兩人的說話並沒背著飄七,聲音很大,飄七聽的清清楚楚,當看到呆二那個手勢時嚇的一哆嗦,忽然他俯身跪倒帶著哭腔道:「大小姐,求求你,水鬼營我是回不去了,你……你就別讓我回去了。」
珞漓沉吟半晌轉向飄七道:「你不回去你的家人怎麼辦?如果我大哥真像你說的那樣,他會放過你的家人嗎?」
「大小姐!」飄七向前跪爬半步道:「我被抓的時候並沒有人看見,如果有人看見早就追來了,死了的人大爺不僅不會追究其罪,還會厚待他的家人,這是大爺親口說的,前日有個兄弟行事時意外死了,大爺就放過了他的家人,還給了他的家人一大筆銀子呢。」
「你的意思是讓我告訴我大哥說你死了?」
飄七剛想點頭,呆二接口道:「呵呵,飄七,如果楚姑娘告訴楚莊主你死了,這不是此地無銀三百兩不打自招嗎?」
「對啊,這位爺說的有理,依爺之見應該如何?」
不僅飄七,就連水娃子、楚珞漓都用難以置信的眼神看著忽然變的睿智無比的呆二,水娃子兩人是驚異,而楚珞漓驚異中還帶有一絲欣喜。
呆二看著楚珞漓柔聲道:「珞漓,不如我們先將他藏起來,待事情過了,再讓他出來不遲,只須讓他引我們去見你大哥,我只當沒見過他,一切自可避免。」
楚珞漓點點頭:「就聽呆二哥哥的。」
飄七一聽連連叩頭,「多謝這位爺,多謝這位爺,你真是小的再生父母,小的給您叩頭了。」
「起來吧,快帶我們去見楚莊主!」呆二催促著。
飄七忙又站起身形,指引著水娃子繼續前行,待前面出現一天岔河道,飄七讓船拐了進去,指著靠近山腳下一座大帳道:「大小姐,呆二公子,看見沒有?那座大帳就是水鬼營了,您看我……」
「你和水娃子留在這裡,先藏起來,我和小姐步行過去。」
水娃子應一聲將船靠了岸,呆二拉了楚珞漓一把兩人縱身上了岸往大帳行去。
只聽身後飄七催促道:「快快水娃子,把船划進草叢裡。」
二人只當沒聽見,此時不僅楚珞漓心情極為複雜,就連呆二也有些莫名其妙的恐慌,想想初見時楚江飛對自己的冷淡,這次自己竟然陪著楚大小姐來到了水鬼營,若楚江飛真像飄七說的那般殺人不眨眼,自己兩人知道了他的秘密,他會不會對自己甚至他同父異母的妹妹下毒手。

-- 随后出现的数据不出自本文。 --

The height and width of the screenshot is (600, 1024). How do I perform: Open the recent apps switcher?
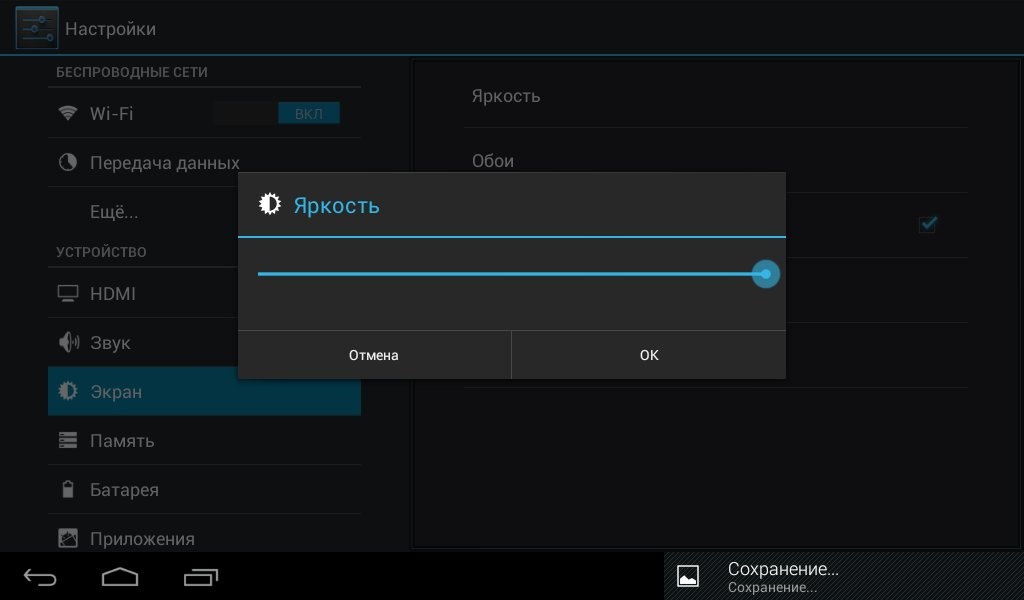[201, 576]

兩人抬頭望去,只見大這座帆布大帳周圍每隔十餘步就有一名手握刀佩劍的漢子,在大帳門口兩側更是每邊站了兩個勁裝大漢,宛如凶神一般四處掃視。
兩人剛走上高坡,四個漢子便發現了他們,一名漢子迎著他們走了過來高聲喊道:「此乃官方重地,靠近者死,你們哪來鄉野村婦,還不快滾開。」
呆二看了看楚珞漓,楚珞漓心中正有氣無處發,眼見那漢子對自己無理,逕直迎著他走了過去,未到跟前,輕靈一個跳躍就到了大漢身前,掄起玉臂,左右開弓,啪啪就是兩個結結實實的嘴巴子打了過去。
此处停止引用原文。